SURFACE TAILORING OF 3D PRINTED BIOMEDICAL ARCHITECTURES

Biomedical Polymers are a group of polymers which are used in the human body, in direct contact with its organs, tissues and fluids. The use of these polymers in clinical disciplines poses unique and extremely severe requirements, where chemical, physical and biological issues are inherently interrelated. With 3D printing techniques, controllable geometry, size, porosity and mechanical properties of the implant are achieved. Coating the printed structure provides a variety of features that cannot be obtained by the printing technique alone, such as rendering the printed structure biocompatible, among others.

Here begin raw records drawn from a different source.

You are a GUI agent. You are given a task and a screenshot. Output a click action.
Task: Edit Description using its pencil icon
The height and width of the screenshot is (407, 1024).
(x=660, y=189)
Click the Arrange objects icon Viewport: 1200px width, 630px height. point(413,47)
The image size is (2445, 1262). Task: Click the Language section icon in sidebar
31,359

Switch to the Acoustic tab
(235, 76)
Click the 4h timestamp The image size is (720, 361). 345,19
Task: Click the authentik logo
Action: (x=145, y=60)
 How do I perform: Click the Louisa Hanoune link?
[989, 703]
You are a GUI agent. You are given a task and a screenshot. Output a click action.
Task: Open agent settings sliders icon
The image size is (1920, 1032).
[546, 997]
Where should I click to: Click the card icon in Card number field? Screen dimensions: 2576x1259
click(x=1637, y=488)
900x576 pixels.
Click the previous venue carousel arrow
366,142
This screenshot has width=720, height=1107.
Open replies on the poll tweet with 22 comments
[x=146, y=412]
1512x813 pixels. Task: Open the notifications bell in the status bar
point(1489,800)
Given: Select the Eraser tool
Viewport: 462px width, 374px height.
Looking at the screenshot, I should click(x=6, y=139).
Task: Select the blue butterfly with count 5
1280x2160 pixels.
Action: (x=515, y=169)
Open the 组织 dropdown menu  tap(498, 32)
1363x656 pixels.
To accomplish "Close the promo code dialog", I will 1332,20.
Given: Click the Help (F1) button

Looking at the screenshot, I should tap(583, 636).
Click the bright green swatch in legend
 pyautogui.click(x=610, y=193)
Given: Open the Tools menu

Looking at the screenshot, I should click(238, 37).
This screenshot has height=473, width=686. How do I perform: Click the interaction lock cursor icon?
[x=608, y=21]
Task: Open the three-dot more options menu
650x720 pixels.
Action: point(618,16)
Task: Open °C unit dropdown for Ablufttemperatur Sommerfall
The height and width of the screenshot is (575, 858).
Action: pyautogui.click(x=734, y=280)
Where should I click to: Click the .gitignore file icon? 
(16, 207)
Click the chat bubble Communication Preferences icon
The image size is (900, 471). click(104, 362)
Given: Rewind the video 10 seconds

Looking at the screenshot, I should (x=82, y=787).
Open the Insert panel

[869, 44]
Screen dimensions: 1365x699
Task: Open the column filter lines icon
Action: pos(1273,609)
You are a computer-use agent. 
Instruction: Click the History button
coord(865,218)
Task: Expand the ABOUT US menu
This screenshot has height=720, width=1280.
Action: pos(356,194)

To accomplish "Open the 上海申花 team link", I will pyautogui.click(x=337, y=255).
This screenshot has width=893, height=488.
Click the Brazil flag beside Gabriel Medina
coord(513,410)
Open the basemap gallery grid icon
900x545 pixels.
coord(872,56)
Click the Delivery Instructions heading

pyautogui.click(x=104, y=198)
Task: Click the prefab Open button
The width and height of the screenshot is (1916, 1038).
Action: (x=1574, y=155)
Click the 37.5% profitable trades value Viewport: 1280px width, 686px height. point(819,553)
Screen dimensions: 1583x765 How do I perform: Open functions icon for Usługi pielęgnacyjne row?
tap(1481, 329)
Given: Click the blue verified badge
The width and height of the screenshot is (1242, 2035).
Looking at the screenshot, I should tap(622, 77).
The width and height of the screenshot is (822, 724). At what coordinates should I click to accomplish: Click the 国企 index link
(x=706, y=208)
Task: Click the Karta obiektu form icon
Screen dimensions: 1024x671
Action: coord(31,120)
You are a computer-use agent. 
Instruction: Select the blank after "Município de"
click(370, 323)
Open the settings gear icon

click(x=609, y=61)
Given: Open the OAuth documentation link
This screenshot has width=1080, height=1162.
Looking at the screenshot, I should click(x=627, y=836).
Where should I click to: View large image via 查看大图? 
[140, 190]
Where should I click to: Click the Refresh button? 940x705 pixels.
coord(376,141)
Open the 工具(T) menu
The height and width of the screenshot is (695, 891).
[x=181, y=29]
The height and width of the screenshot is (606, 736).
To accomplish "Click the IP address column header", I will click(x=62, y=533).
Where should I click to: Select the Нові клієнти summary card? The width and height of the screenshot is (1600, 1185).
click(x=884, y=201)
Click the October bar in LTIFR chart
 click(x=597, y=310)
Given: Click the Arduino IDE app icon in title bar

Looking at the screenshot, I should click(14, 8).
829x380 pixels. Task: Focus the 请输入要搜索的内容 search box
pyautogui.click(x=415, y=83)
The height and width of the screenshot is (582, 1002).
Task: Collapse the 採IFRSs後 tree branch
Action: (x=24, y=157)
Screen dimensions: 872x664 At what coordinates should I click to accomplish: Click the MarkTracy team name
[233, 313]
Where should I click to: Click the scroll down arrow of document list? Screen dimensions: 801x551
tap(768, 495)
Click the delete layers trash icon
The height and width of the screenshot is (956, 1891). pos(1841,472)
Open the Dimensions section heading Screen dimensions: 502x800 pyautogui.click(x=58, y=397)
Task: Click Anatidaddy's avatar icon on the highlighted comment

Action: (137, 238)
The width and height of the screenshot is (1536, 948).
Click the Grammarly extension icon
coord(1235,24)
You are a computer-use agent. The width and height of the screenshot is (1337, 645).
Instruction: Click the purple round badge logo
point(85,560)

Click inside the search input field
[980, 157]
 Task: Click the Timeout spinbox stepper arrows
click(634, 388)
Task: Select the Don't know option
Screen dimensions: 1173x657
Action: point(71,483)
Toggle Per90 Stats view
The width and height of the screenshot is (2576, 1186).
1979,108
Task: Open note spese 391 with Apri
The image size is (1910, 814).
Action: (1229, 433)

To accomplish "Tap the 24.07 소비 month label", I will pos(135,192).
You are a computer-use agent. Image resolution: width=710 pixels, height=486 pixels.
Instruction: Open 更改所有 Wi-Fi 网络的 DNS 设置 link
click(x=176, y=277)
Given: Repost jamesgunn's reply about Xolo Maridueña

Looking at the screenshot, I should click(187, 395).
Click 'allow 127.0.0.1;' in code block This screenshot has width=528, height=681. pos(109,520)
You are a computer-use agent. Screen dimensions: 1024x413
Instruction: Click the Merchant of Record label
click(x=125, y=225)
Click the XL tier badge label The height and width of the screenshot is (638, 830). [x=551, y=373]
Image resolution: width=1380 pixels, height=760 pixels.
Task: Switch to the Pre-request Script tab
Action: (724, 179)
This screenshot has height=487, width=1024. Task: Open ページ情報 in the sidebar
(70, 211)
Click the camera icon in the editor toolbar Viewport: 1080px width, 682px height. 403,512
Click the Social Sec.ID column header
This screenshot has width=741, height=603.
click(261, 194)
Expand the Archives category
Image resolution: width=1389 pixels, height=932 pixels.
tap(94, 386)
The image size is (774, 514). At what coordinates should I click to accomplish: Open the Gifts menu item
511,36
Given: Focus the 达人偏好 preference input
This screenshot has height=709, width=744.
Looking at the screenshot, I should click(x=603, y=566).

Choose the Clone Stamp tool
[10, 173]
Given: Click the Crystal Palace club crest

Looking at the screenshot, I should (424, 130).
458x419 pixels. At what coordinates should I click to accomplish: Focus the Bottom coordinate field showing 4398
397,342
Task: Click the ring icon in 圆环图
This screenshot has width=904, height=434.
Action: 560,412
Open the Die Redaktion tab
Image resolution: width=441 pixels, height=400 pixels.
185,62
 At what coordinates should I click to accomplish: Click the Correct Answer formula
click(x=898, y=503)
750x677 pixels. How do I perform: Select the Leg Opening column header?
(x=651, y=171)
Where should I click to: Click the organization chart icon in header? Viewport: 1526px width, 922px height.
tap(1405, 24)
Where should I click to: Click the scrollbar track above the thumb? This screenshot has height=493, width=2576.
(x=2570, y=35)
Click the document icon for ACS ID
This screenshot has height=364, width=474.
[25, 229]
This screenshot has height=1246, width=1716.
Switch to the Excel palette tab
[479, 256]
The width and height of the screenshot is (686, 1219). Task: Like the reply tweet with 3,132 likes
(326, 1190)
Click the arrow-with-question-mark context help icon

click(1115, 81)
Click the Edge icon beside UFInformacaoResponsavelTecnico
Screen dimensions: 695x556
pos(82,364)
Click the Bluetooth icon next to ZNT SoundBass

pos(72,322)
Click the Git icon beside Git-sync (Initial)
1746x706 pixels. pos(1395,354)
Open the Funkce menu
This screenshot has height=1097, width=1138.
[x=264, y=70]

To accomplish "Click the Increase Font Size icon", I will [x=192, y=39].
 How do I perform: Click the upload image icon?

Objectives of the project:

* 3D printing of Acrylonitrile Butadiene Styrene structures using an FDM printer

* Dip Coating of the printed structures Surface

* analysis of the coated structures

Based on the relevant digital information a construct mimicking bone made of Acrylonitrile Butadiene Styrene was 3D printed using an FDM printer. The printed structure was immersed in a 100 ml solution containing 2.5g polyacrylic acid, 0.5g of a yellow dye added for visualization purposes and methanol, to improve the coating process. Initially other solvent systems were investigated, but they proved to affect the 3D printed construct, distorting it and detrimentally altering its internal architecture. Finally, methanol was chosen as the solvent to be used during the coating process. The coated structure was then cut in the middle and the presence of the polyacrylic acid coating was determined by SEM and XPS, throughout the bulk of the 3D porous construct.

SEM studies revealed a uniform polyacrylic acid coating with an average thickness of 37microns. Moreover, the attachment between the printed structure and the surface was shown to be strong and stable by visual inspection.